Sacó la carta, le dio varias vueltas en los dedos. Una cosa tan pequeña y un mensaje tan importante…

¿Qué podía contener que fuese tan importante como para arriesgar su vida? ¿Y si la abría y la leía? «Eso sólo en caso de necesidad», le había dicho el Caballero del Escudo Blanco.

¿No era aquél un caso de necesidad? Leer la carta y destruirla… transmitir el mensaje de palabra si era lo bastante importante. ¿Por qué iba a arriesgarse por algo cuyo contenido y significado desconocía?

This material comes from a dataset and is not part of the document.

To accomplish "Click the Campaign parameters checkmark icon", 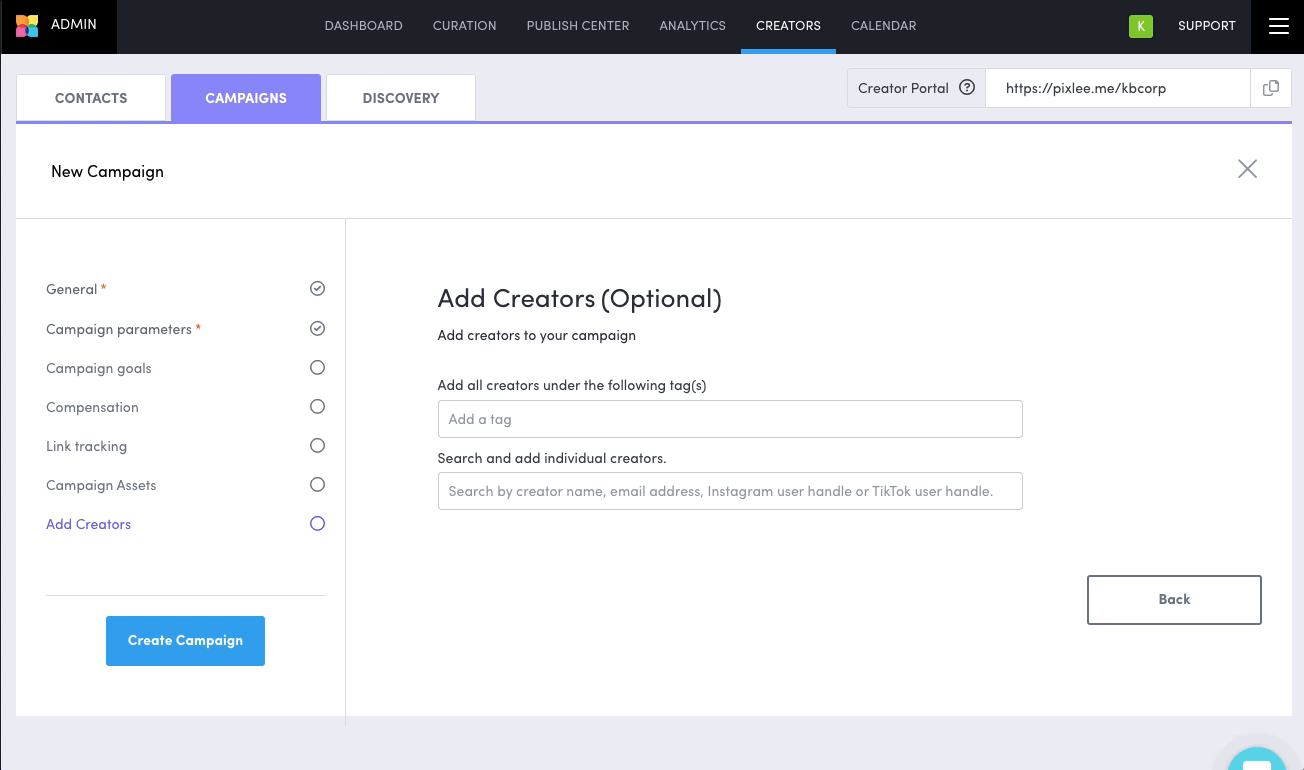I will tap(317, 329).

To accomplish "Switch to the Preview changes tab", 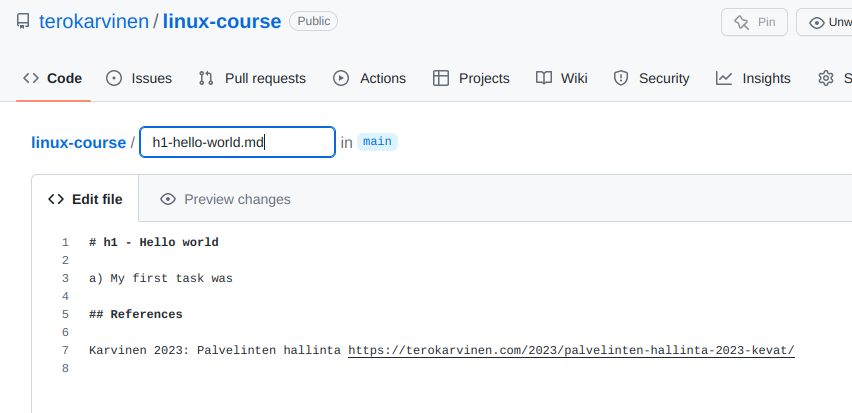I will click(236, 199).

Era una tontería, ¿no?

Acarició los sellos con dedos temblorosos. «Sólo si corres el riesgo de perder la carta…» No había nadie cerca; los Caballeros Grises no habían hablado de la carta. No, claro que no; se lo habrán pensado dos veces.

Seguro que el Caballero Negro del Escudo Blanco no había previsto tantos peligros. ¿O sí?

«No puedo hacerlo», pensó Tiuri. «Es irrealizable.»

Entonces en su mente se oyó a sí mismo decir: «Juro entregar la carta a salvo… Si fuese caballero, lo haría por mi honor».

Sus dudas desaparecieron. Volvió a guardar la carta; aún no era el momento de abrirla. Y se dijo a sí mismo: «Tengo que continuar el viaje e intentarlo; lo he jurado. ¡Voy a ver al rey Unauwen del país al oeste de la Gran Cordillera!».